• **Your task**:
Word for word, set down every line of the entries below from the line with "Click the yellow warnings triangle icon" to the line with "Open the 卡通飞机模型 thumbnail", including both, and no other line.

• **Records**:
▬▬▬▬▬▬▬▬▬▬

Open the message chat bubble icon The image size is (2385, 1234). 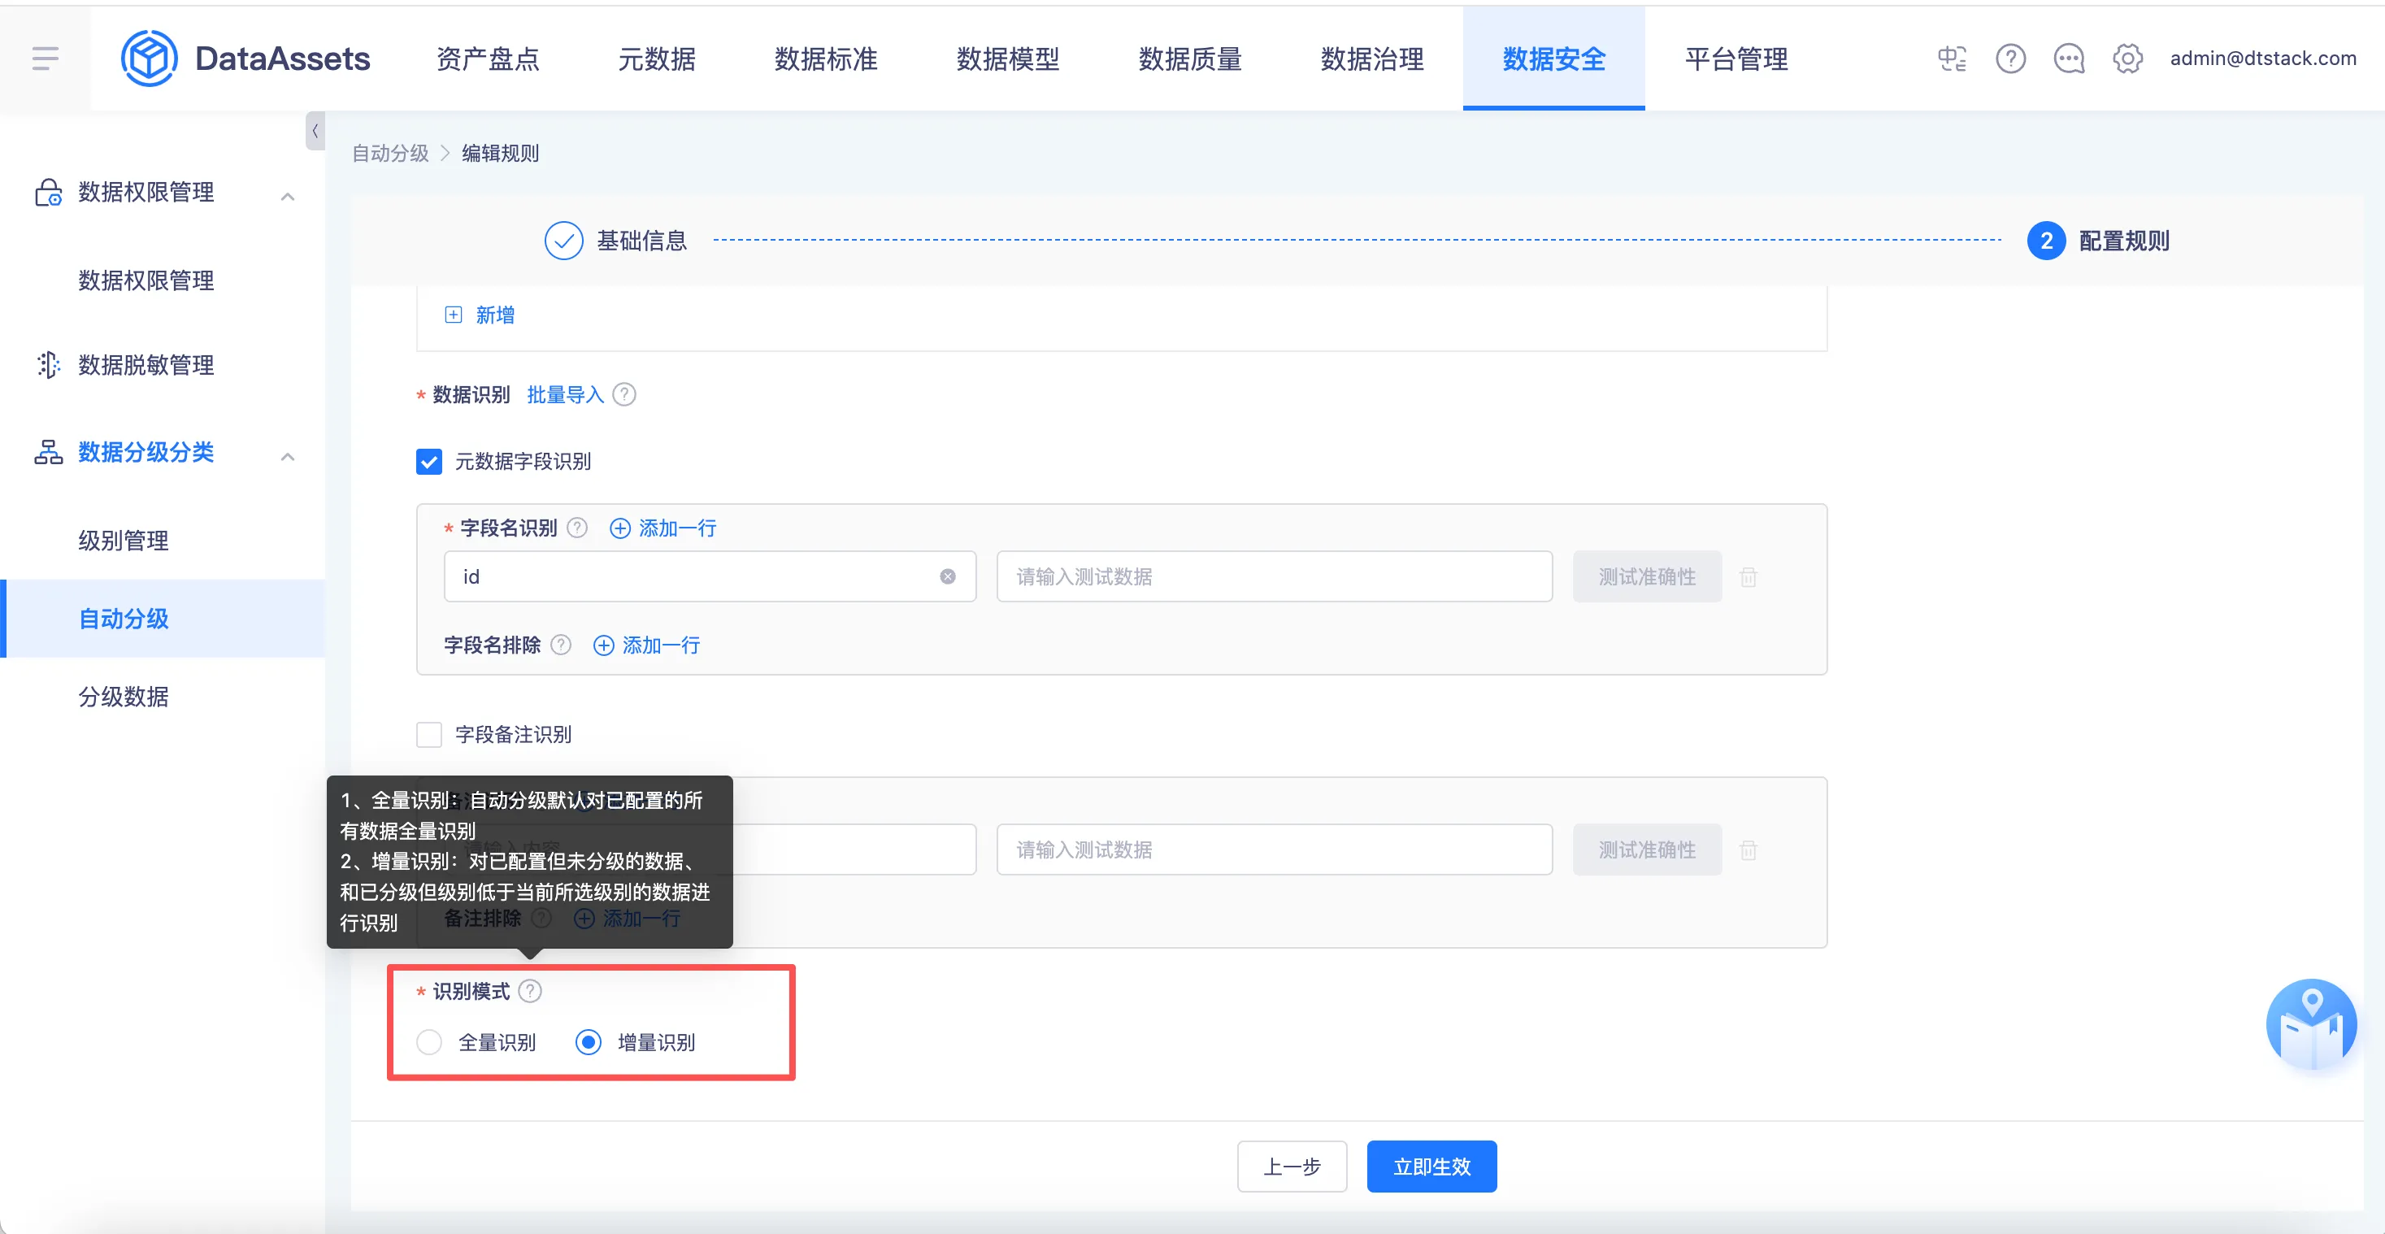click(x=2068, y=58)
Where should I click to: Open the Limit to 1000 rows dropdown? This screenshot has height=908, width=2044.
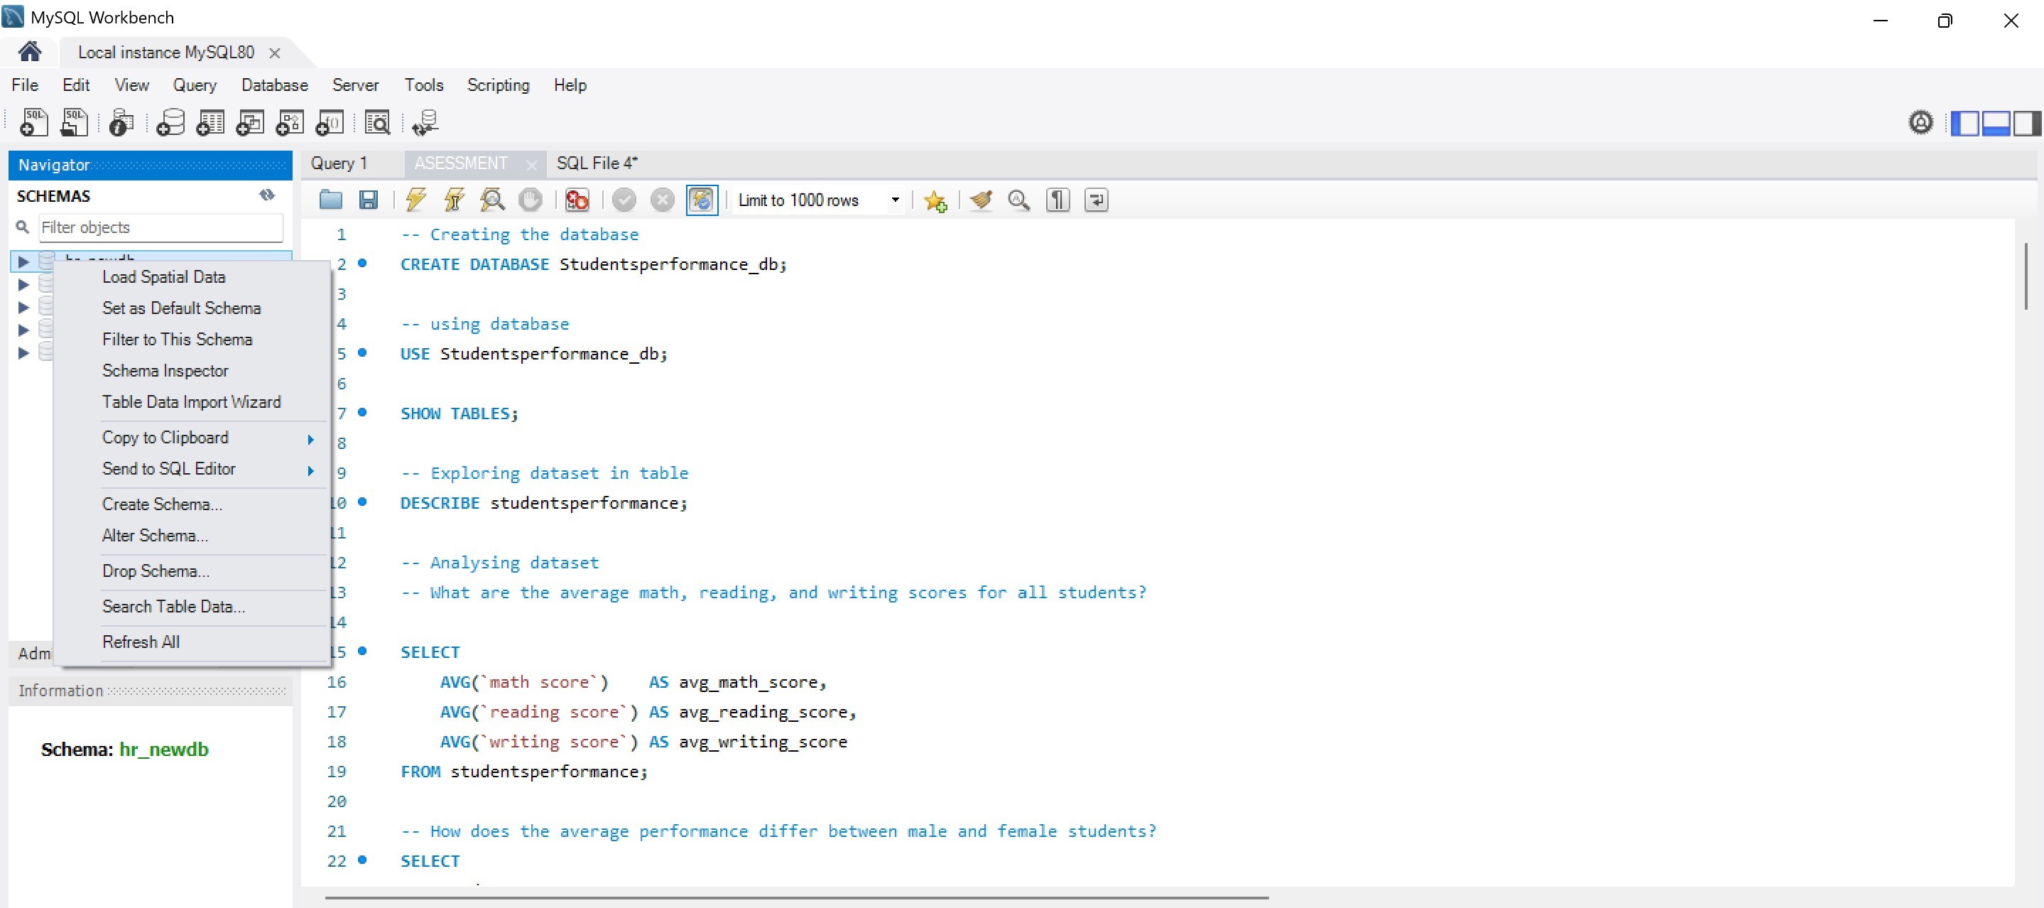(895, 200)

▬▬▬▬▬▬▬▬▬▬

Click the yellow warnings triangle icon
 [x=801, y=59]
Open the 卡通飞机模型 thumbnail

▬▬▬▬▬▬▬▬▬▬

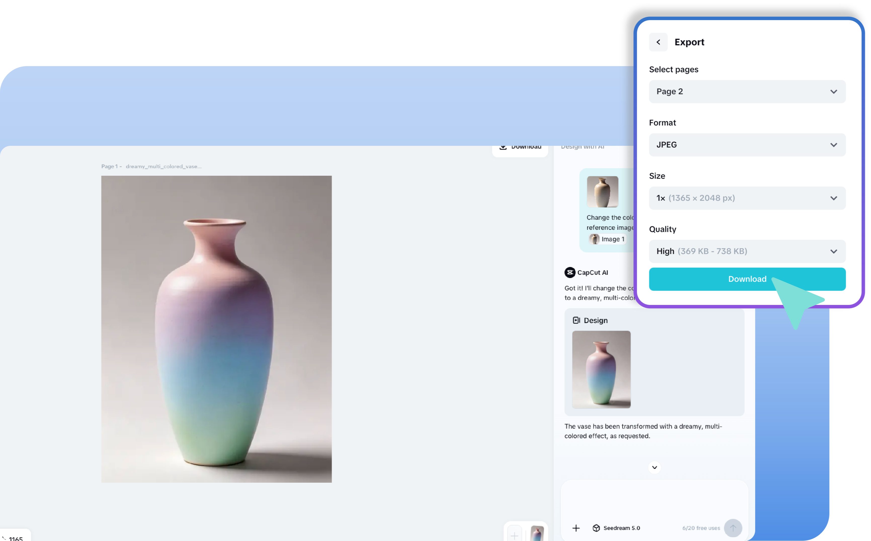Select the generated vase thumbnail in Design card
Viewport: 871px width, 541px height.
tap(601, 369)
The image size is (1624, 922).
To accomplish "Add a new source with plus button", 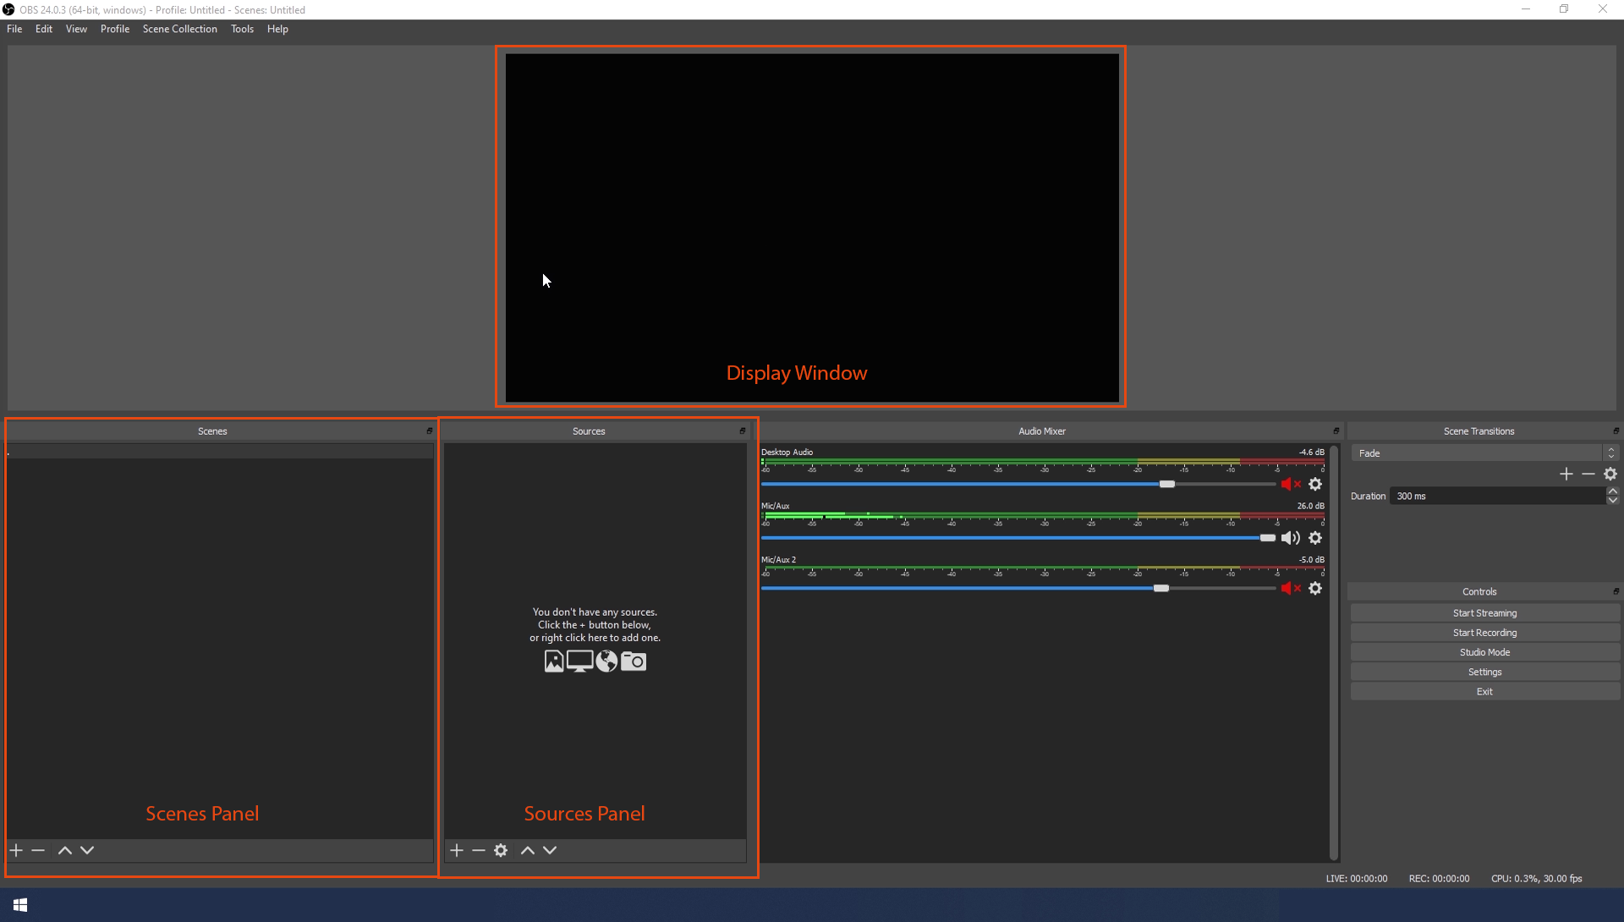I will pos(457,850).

▬▬▬▬▬▬▬▬▬▬

• **Result of the task**:
Click the yellow warnings triangle icon
 [x=801, y=59]
Open the 卡通飞机模型 thumbnail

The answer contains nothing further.